Father's Day Confusion
I called my grandfather "dad" and my parents were divorced when I was one, so I never called my biological father anything, and my mother started dating my eventual step-father when I was two but didn't get married to him until I was in the 8th grade. So going to the Hallmark Store to pick a Father's Day card has always given me heart palpatations, and I usually avoided it. Even when I did try to buy a card, the grandfather cards didn't say "Thanks, Dad" and the biological father cards didn't say "Thanks, Name-That-Must-Not-Be-Mentioned," and the other guy wasn't really related for many years and when he finally was, the Step-Father cards were practically non-existent. Those that were had such flowery sentiments I simply could not purchase them.
As time passed, so did the grandfather - the one I have always considered "Dad" in my heart. I know he wasn't perfect, but I kind of idolized him as a child. In fact, I was so blind to his shining armor status, I didn't realize he had no teeth until I was in my teens. Duh! Who doesn't notice a thing like that? Didn't the fact that he sawed all the corn off the cob before eating it give me a clue? No. I just thought that's how he liked to eat it! Oh, and when I was very small, I only ate chicken. If it wasn't chicken, I wasn't going to take a chance. So, when my grandmother put a slab of pork chop on my dinner plate, I looked at "Dad" and said, "This doesn't look like chicken to me." He replied, matter-of-factly, "It's chicken from another state."
That made sense to me. It was DAD speaking and I totally believed him, so I ate it.
And he was a teaser, and not always so nice. I did recognize that, too, but not until I was an adult and dealt with the therapy aspects of life. Like the times he said "Did you go to Omar the Tent Maker for that dress?" or when he wrapped a can of peas for me at Christmas (because I had always dreamed of having a canopy bed). When I put it all together, it's no wonder I have issues with body image and believing/trusting people! Still, he did anything for me, including giving up alcohol when I was born, so I'm not bashing him.
Well, back to the "Father's Day" topic - which, for me, I haven't left because it is a jumble of confusion in my mind and heart. The biological father - we'll call him "Clarence," which was actually his first name - was a race car driver. When my mother and my "someday" step-father would take me to the racetrack as a kid, my mother would point to the red #3 car as it zoomed past our infield parking spot and say "There goes Clarence." Wait. What? Where? He went past at like 180 m.p.h. We never actually went and talked to him, so he was the literal fly-by-night father. I can count on two hands the number of times in my life that I actually spoke to him - and since I'm not a spring chicken, that's saying something. He went on to have another family and was with them all up to the day he died (a few years ago). I was informed of his death about two days before his memorial service - he had actually died a month earlier! Gee, thanks for the head's up, family! I went to the service and was surprised to see that the board of photos that one of my half-siblings had put together included a picture of my mother. I didn't see one of me. That was rather odd. People knew me, and knew of me, but nobody really counted me as family, really.

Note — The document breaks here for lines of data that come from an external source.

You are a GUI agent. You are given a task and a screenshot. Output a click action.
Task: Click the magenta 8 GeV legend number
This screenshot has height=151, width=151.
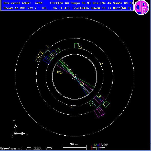click(100, 145)
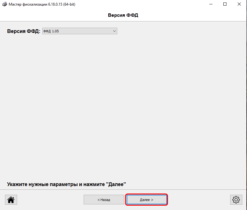Viewport: 247px width, 210px height.
Task: Click the window title Мастер фискализации 6.18.0.15
Action: click(42, 4)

When I was in the 8th grade, my mother married her boyfriend of 13 years at the courthouse. I was a witness. Now, he was a country-fed farm-raised guy who was also a teaser. In fact, in his arm behind his back in the wedding pictures, he's holding a hammer. But, he was pretty funny at the time (hey, I was 13 - it was funny!). He was the one I remember loading all my screaming girlfriends into the back of his pickup and taking us to see the Osmonds singing in concert. He even held the end of our gigantic poster that read "We love Allen, Merrill, Jay, Donny..." I don't even remember all the names on that poster. But to see this 6'2" farmer sitting amidst the screaming tweenagers at that arena was really special.

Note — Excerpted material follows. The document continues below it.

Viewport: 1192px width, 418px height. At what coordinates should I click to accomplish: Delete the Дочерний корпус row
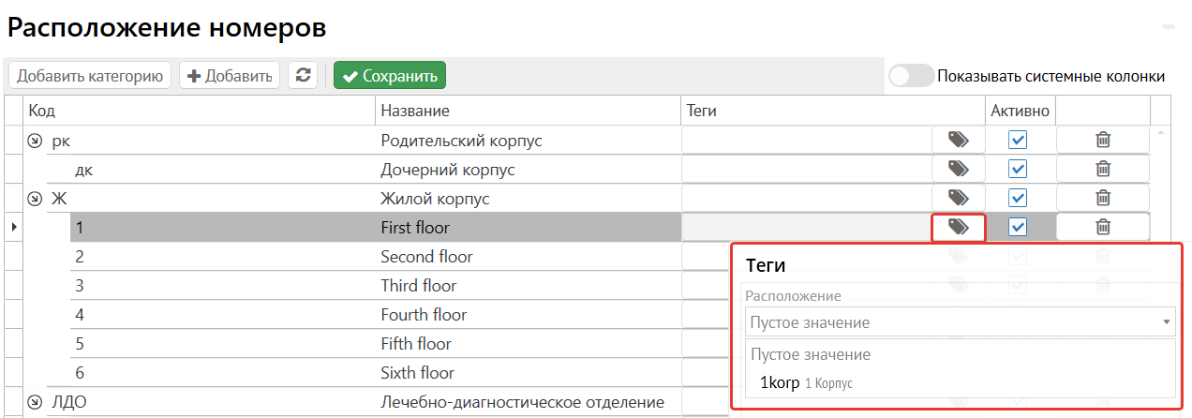pos(1103,170)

Still, life wasn't totally cheerful in those days and there were many years of angst and not speaking and no contact between me and my mother and stepfather. That's another story. Suffice it to say that it was many years before I could buy a father's day card - and when I did, it couldn't be the mushy and over-the-top "father of the year" kind.
In the past 15 years or so, I would say that my stepfather earned a few extra points on the "Dad" end of things. He really loved having a grandchild - my daughter was someone he would do anything for - and he and I had a "meeting of the minds" of sorts (without speaking, of course) when his father passed.
Sadly, last year, my stepfather - his name was Charlie, by the way - passed away unexpectedly. It was a lengthy, heart-wrenching time and it was very sad. I loaded all his favorite music on my iPhone and played it for him - old radio shows of the Lone Ranger, songs by George Jones and Johnny Cash, gospel hymns by someone-or-other. Who knows if he heard it - he was on life support. I hope he did, because it was way better than a Hallmark card.
Father's Day is a day of celebration - and to all of you with fathers in your life, enjoy the day. For those with fathers who were creeps or no-shows, thank someone else for standing in and being a "dad" figure, if you had one. For everyone else, well, it's one of those days we have to suck-it-up and be grateful we are alive, thanks to some father out there - and our heavenly Father.
Meanwhile, I think I'll listen to some George Jones.